## Prompt
Could you rewrite every line of all the records below as a JSON list of strings, with one string per line, blank lines omitted and the pictures left out?

## Extracted data
------------------------------------------------

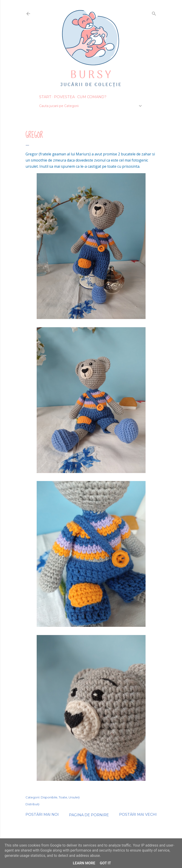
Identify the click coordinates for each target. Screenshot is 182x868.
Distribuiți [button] (32, 804)
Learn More (84, 863)
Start (45, 97)
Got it (105, 863)
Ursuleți (74, 797)
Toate (63, 797)
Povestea (64, 97)
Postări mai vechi (138, 814)
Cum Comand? (92, 97)
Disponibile (49, 797)
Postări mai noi (42, 814)
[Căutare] (154, 12)
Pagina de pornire (89, 815)
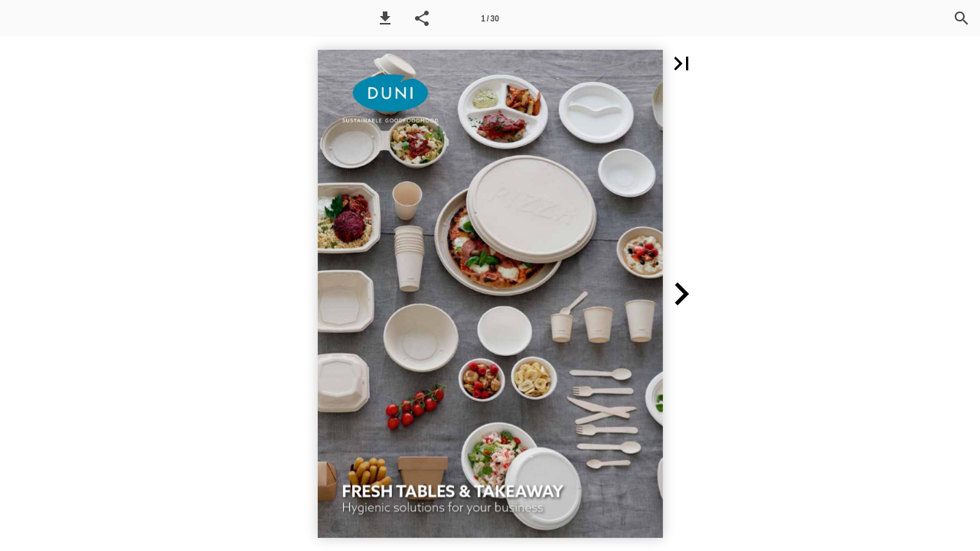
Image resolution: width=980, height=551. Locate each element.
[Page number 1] (490, 18)
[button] (385, 18)
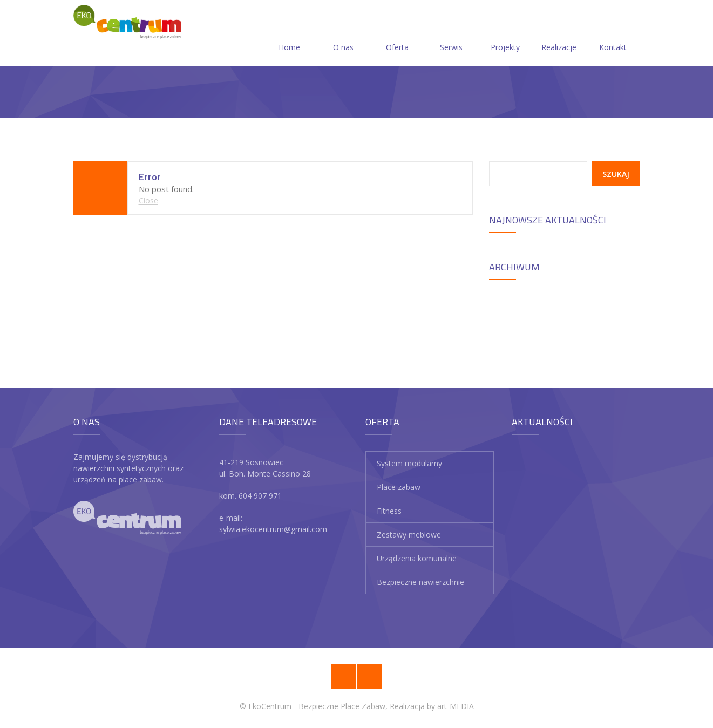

------------------------------------------------

## Final result
[
  "Identify the click coordinates for each target. Screenshot is 182x868.",
  "Distribuiți [button] (32, 804)",
  "Learn More (84, 863)",
  "Start (45, 97)",
  "Got it (105, 863)",
  "Ursuleți (74, 797)",
  "Toate (63, 797)",
  "Povestea (64, 97)",
  "Postări mai vechi (138, 814)",
  "Cum Comand? (92, 97)",
  "Disponibile (49, 797)",
  "Postări mai noi (42, 814)",
  "[Căutare] (154, 12)",
  "Pagina de pornire (89, 815)",
  "Image resolution: width=980, height=551. Locate each element.",
  "[Page number 1] (490, 18)",
  "[button] (385, 18)"
]